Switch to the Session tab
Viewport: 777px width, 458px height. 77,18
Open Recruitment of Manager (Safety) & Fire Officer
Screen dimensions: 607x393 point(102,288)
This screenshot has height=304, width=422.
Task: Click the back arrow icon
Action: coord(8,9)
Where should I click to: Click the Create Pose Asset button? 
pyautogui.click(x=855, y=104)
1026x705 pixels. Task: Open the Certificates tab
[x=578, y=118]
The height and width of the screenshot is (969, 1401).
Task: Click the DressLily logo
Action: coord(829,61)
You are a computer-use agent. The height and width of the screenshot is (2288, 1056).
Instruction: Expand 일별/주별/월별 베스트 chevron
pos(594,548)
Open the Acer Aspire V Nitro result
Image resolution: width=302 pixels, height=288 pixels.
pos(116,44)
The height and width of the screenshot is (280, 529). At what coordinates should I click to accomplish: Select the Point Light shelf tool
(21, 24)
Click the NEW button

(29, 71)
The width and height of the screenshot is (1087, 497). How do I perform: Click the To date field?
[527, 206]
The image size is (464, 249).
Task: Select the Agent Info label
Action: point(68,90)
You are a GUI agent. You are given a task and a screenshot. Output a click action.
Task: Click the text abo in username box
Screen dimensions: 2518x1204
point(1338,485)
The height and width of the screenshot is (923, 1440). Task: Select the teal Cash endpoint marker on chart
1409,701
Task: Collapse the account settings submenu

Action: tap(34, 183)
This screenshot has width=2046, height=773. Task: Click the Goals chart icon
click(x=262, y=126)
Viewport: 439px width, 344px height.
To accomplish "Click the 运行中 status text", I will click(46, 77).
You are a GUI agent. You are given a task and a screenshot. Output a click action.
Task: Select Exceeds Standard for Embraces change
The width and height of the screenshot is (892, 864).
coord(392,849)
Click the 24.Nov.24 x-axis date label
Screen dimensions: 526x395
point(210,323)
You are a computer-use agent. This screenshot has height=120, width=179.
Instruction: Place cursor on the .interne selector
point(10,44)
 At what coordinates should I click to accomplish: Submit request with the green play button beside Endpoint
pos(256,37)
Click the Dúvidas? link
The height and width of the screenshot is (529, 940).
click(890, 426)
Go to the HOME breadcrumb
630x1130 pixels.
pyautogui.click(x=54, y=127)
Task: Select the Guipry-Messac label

--

Task |
Render every line of the items above as a Markdown table with two columns, "Row" for the row number and "Line" for the line itself. Omit the blank lines.

Task result |
| Row | Line |
|---|---|
| 1 | Switch to the Session tab |
| 2 | Viewport: 777px width, 458px height. 77,18 |
| 3 | Open Recruitment of Manager (Safety) & Fire Officer |
| 4 | Screen dimensions: 607x393 point(102,288) |
| 5 | This screenshot has height=304, width=422. |
| 6 | Task: Click the back arrow icon |
| 7 | Action: coord(8,9) |
| 8 | Where should I click to: Click the Create Pose Asset button?  |
| 9 | pyautogui.click(x=855, y=104) |
| 10 | 1026x705 pixels. Task: Open the Certificates tab |
| 11 | [x=578, y=118] |
| 12 | The height and width of the screenshot is (969, 1401). |
| 13 | Task: Click the DressLily logo |
| 14 | Action: coord(829,61) |
| 15 | You are a computer-use agent. The height and width of the screenshot is (2288, 1056). |
| 16 | Instruction: Expand 일별/주별/월별 베스트 chevron |
| 17 | pos(594,548) |
| 18 | Open the Acer Aspire V Nitro result |
| 19 | Image resolution: width=302 pixels, height=288 pixels. |
| 20 | pos(116,44) |
| 21 | The height and width of the screenshot is (280, 529). At what coordinates should I click to accomplish: Select the Point Light shelf tool |
| 22 | (21, 24) |
| 23 | Click the NEW button |
| 24 | (29, 71) |
| 25 | The width and height of the screenshot is (1087, 497). How do I perform: Click the To date field? |
| 26 | [527, 206] |
| 27 | The image size is (464, 249). |
| 28 | Task: Select the Agent Info label |
| 29 | Action: point(68,90) |
| 30 | You are a GUI agent. You are given a task and a screenshot. Output a click action. |
| 31 | Task: Click the text abo in username box |
| 32 | Screen dimensions: 2518x1204 |
| 33 | point(1338,485) |
| 34 | The height and width of the screenshot is (923, 1440). Task: Select the teal Cash endpoint marker on chart |
| 35 | 1409,701 |
| 36 | Task: Collapse the account settings submenu |
| 37 | Action: tap(34, 183) |
| 38 | This screenshot has width=2046, height=773. Task: Click the Goals chart icon |
| 39 | click(x=262, y=126) |
| 40 | Viewport: 439px width, 344px height. |
| 41 | To accomplish "Click the 运行中 status text", I will click(46, 77). |
| 42 | You are a GUI agent. You are given a task and a screenshot. Output a click action. |
| 43 | Task: Select Exceeds Standard for Embraces change |
| 44 | The width and height of the screenshot is (892, 864). |
| 45 | coord(392,849) |
| 46 | Click the 24.Nov.24 x-axis date label |
| 47 | Screen dimensions: 526x395 |
| 48 | point(210,323) |
| 49 | You are a computer-use agent. This screenshot has height=120, width=179. |
| 50 | Instruction: Place cursor on the .interne selector |
| 51 | point(10,44) |
| 52 |  At what coordinates should I click to accomplish: Submit request with the green play button beside Endpoint |
| 53 | pos(256,37) |
| 54 | Click the Dúvidas? link |
| 55 | The height and width of the screenshot is (529, 940). |
| 56 | click(890, 426) |
| 57 | Go to the HOME breadcrumb |
| 58 | 630x1130 pixels. |
| 59 | pyautogui.click(x=54, y=127) |
| 60 | Task: Select the Guipry-Messac label |